The response of the left, whether in power or out, has not reassured those in the Jewish community who have started to awaken, blinking, from their woke slumber. Why are they left alone in such a moment, their sudden sense of being in the high beams of a rapidly approaching car not dispelled by the official response.

When the pre-eminent historian of American Jewry, Prof. Jonathan Sarna, was once asked why Jews identify so preponderantly as Democrats, he replied that it was not always so and likely would not always be so. The change in the community will be gradual, but it will change, if the historical paradigm holds true. 

We may be seeing a decisive moment in that change. Anti-Semitism is no longer at arms-length, somewhere else on the globe and irrelevant. It is here, it has power, and it is ferocious. It is aiming at America and Jews together.
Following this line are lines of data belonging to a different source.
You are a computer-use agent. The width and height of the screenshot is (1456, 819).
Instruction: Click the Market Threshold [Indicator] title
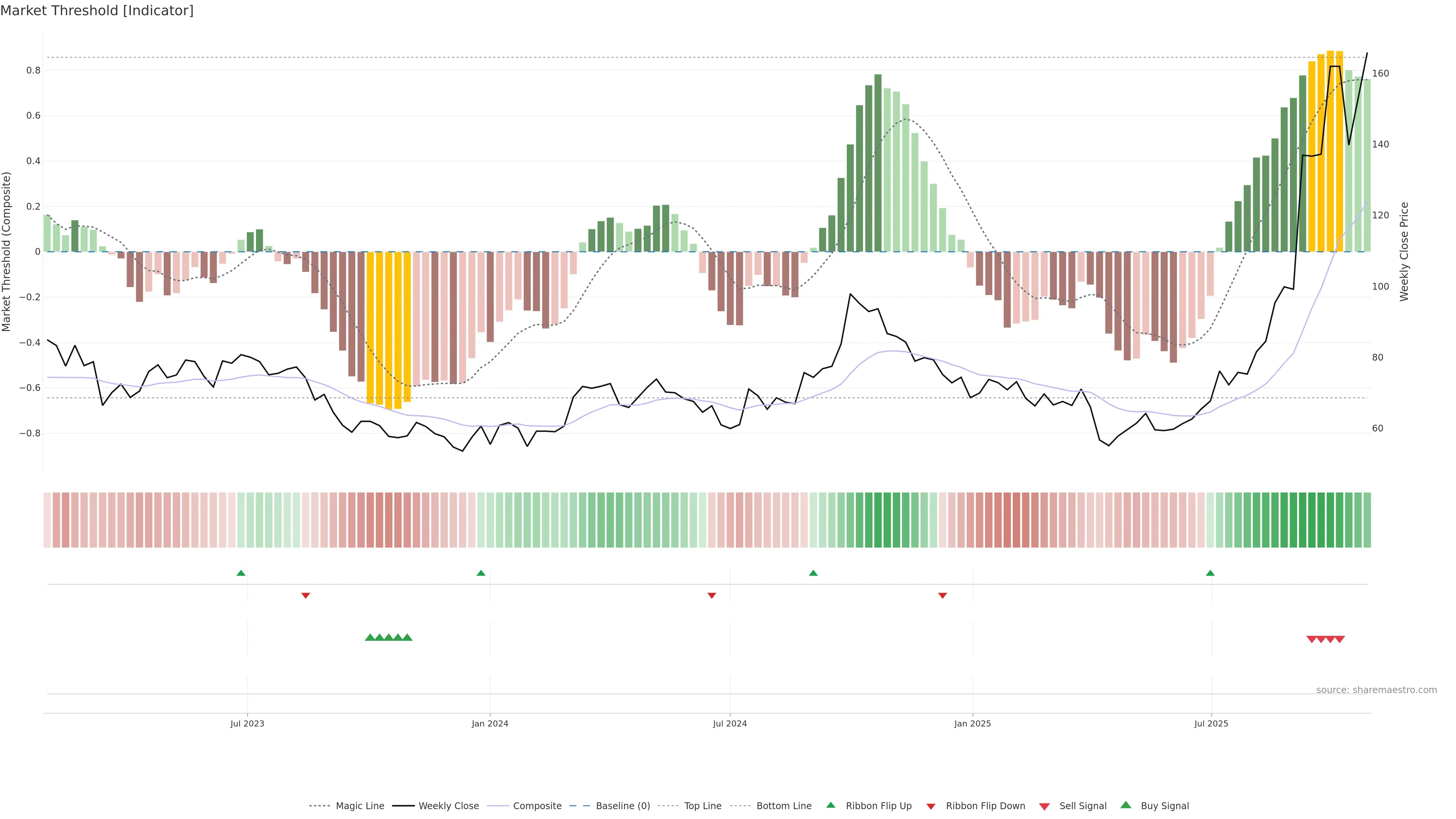click(97, 11)
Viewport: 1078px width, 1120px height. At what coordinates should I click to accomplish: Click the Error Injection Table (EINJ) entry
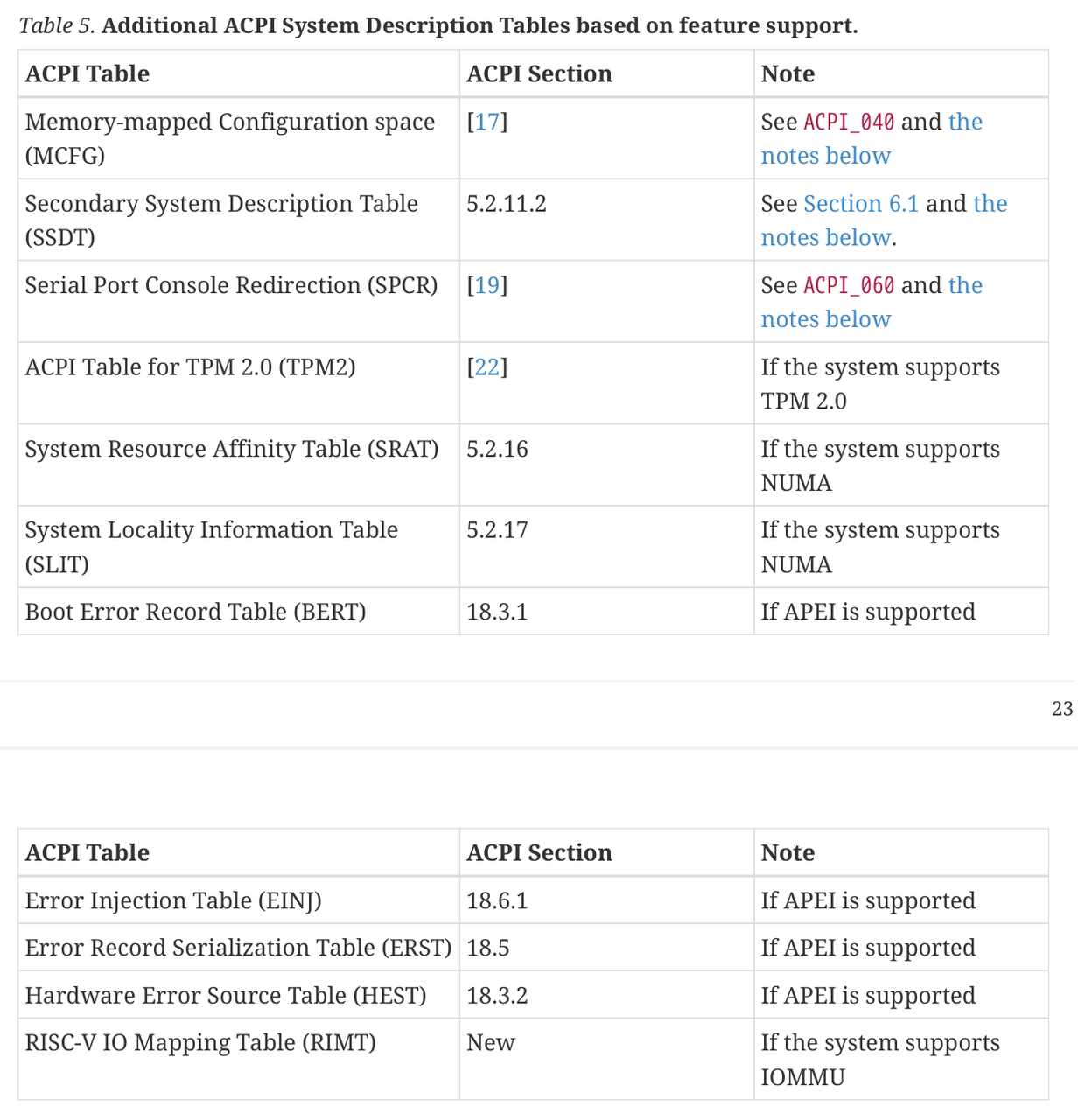pyautogui.click(x=173, y=900)
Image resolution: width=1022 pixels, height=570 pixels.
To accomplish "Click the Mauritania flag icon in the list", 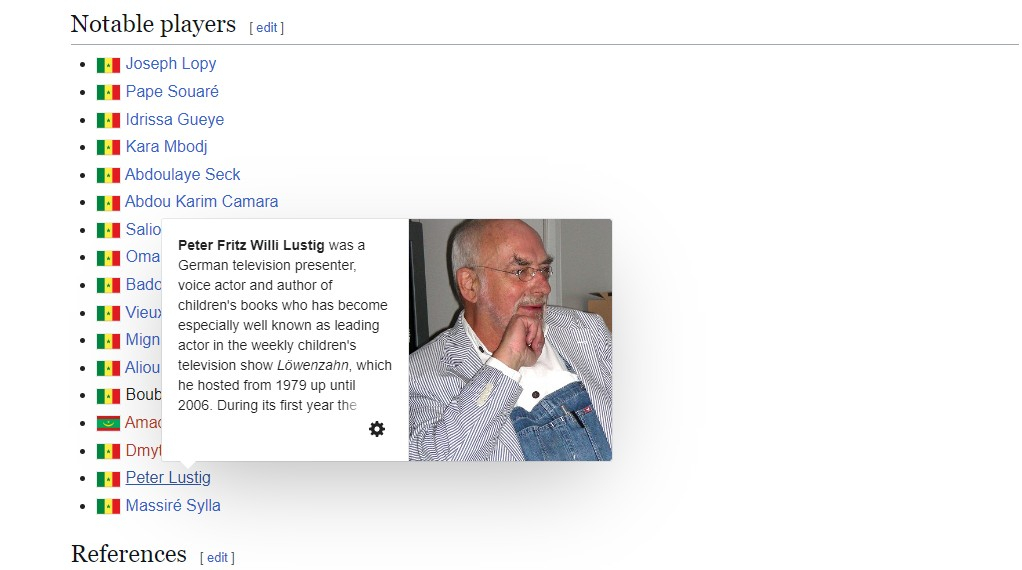I will pyautogui.click(x=108, y=424).
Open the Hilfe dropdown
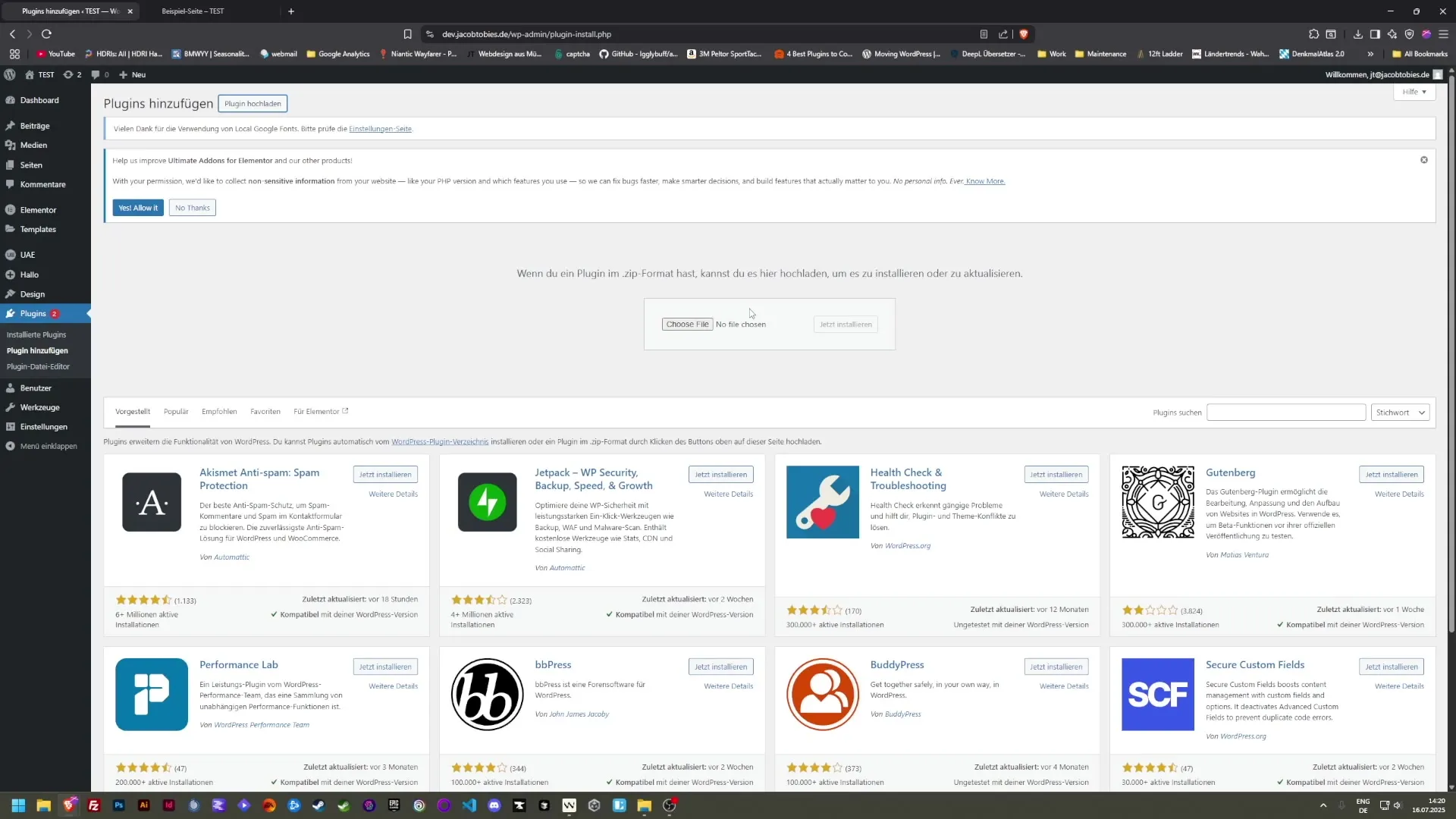Image resolution: width=1456 pixels, height=819 pixels. point(1414,92)
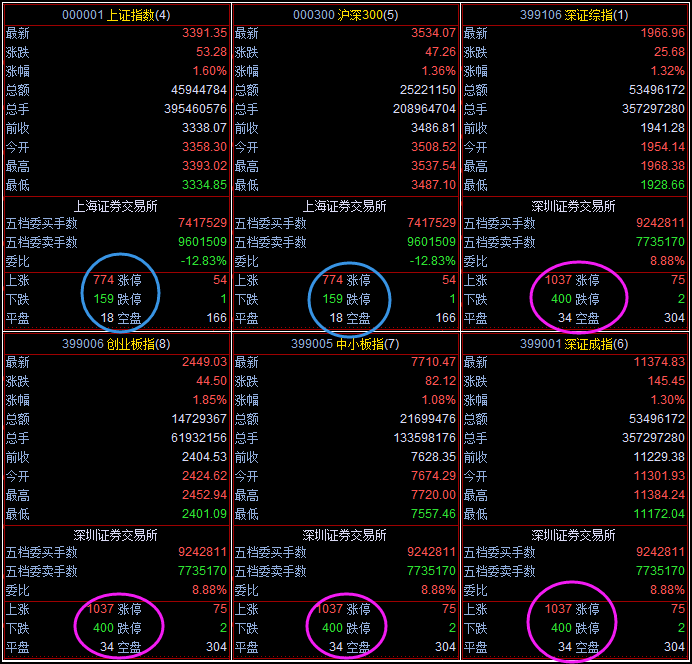Click the 深证成指 index header
The height and width of the screenshot is (664, 692).
coord(574,344)
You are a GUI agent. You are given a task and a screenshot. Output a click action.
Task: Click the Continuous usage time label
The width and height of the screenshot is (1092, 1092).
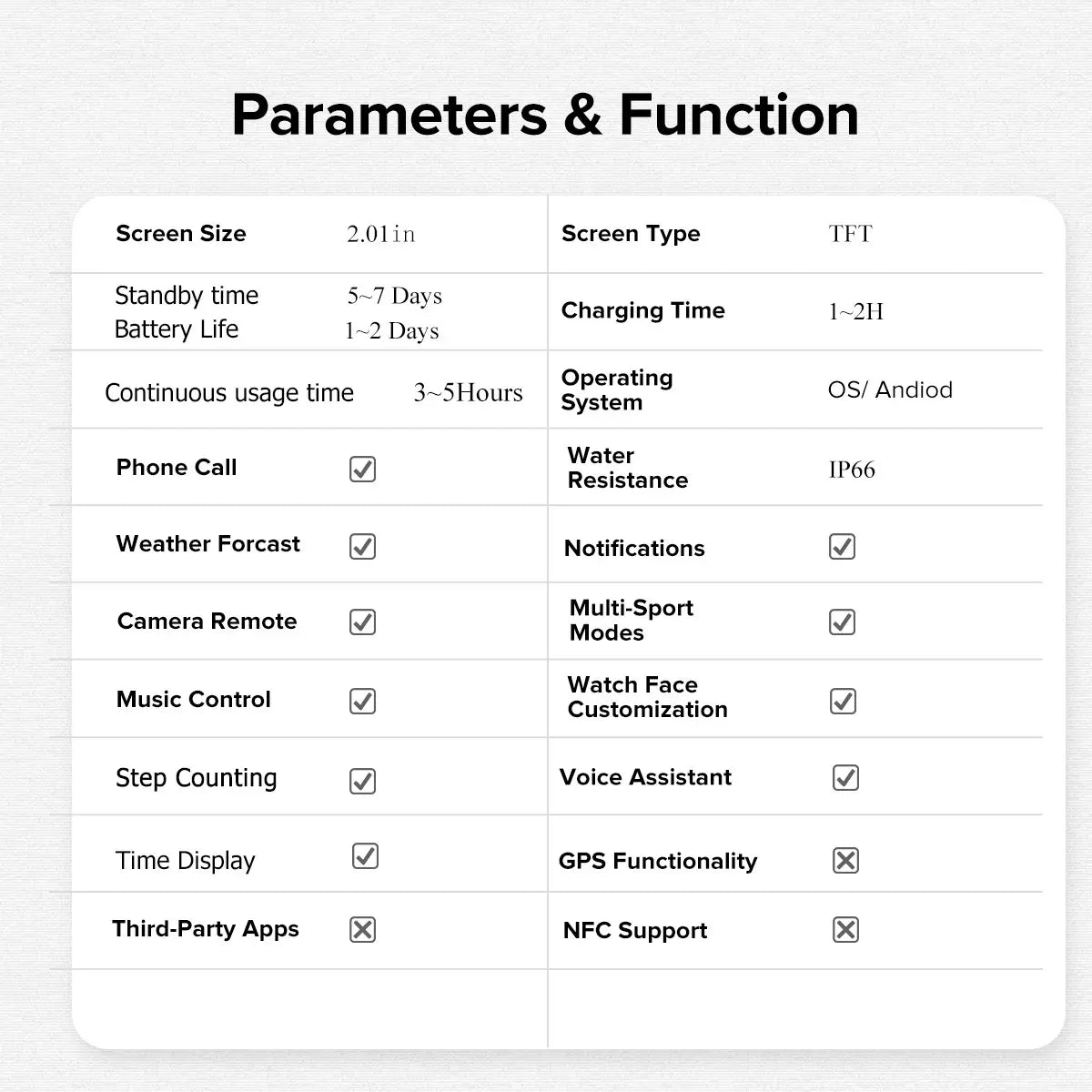tap(229, 393)
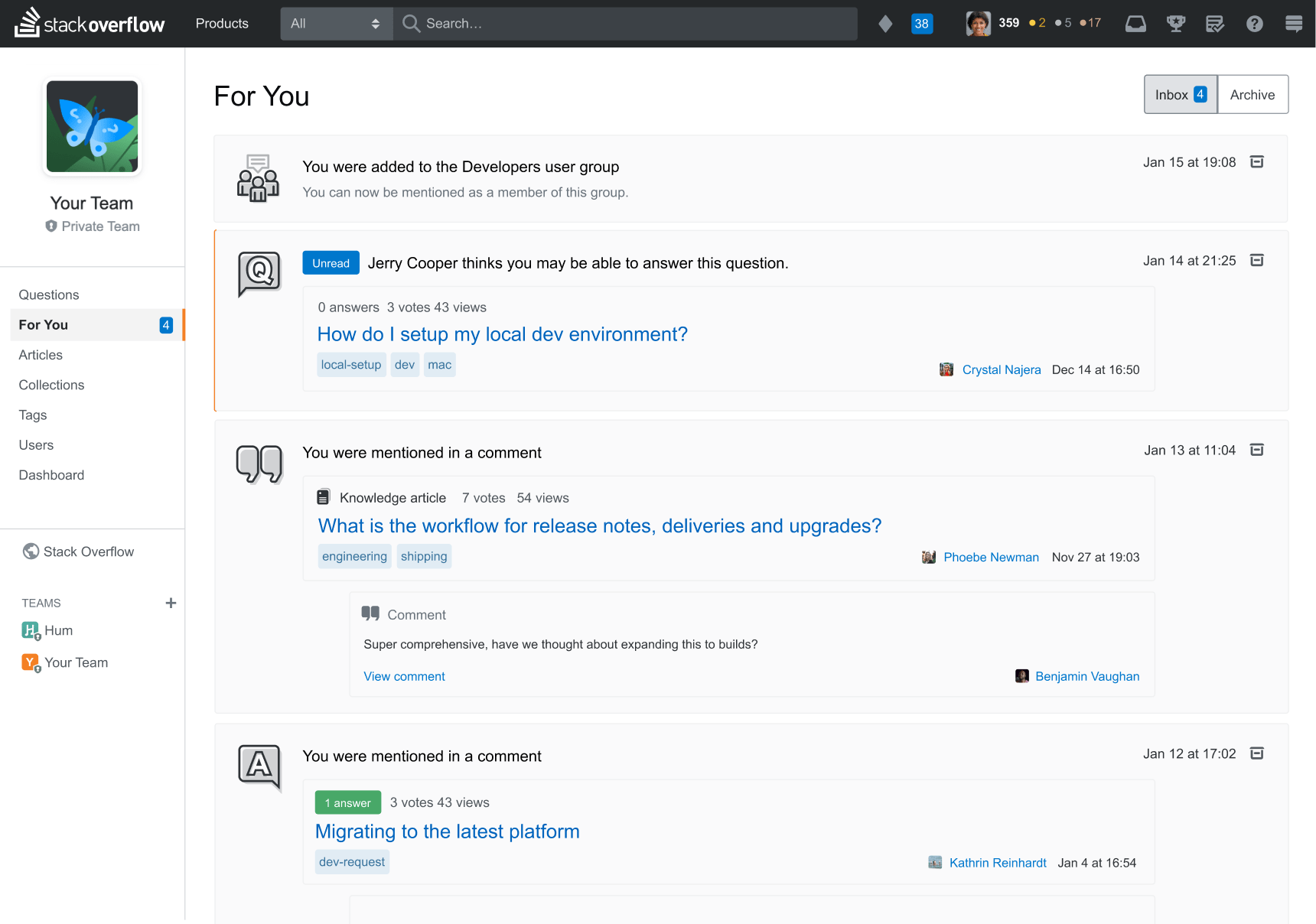Open achievements trophy icon
The image size is (1316, 924).
[1175, 24]
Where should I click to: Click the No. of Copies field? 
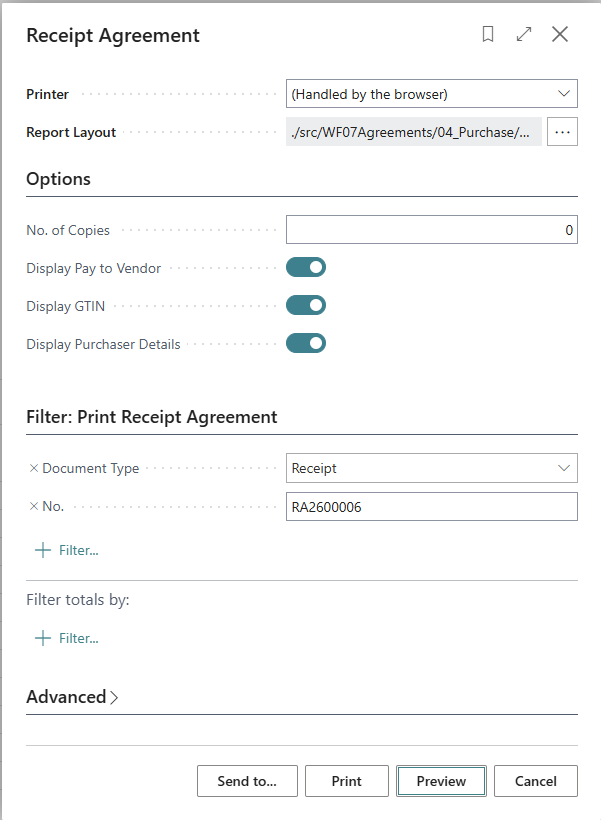tap(431, 230)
The Jewish community is waking to its danger and the danger to the America that has given them a place to live, to strive, and to thrive for so long.

Postscript: After this article was written, the FBI finally admitted publicly what so many of us without access to its powerful intelligence understood instantly — the Texas synagogue hostage-taking was an act of terror against the Jewish community. While one can be happy that they have made that admission, their job is not complete until they do a thorough rooting through the culture that led them to follow a meretricious and racist narrative to a pre-determined and false conclusion instead of letting the evidence form the narrative.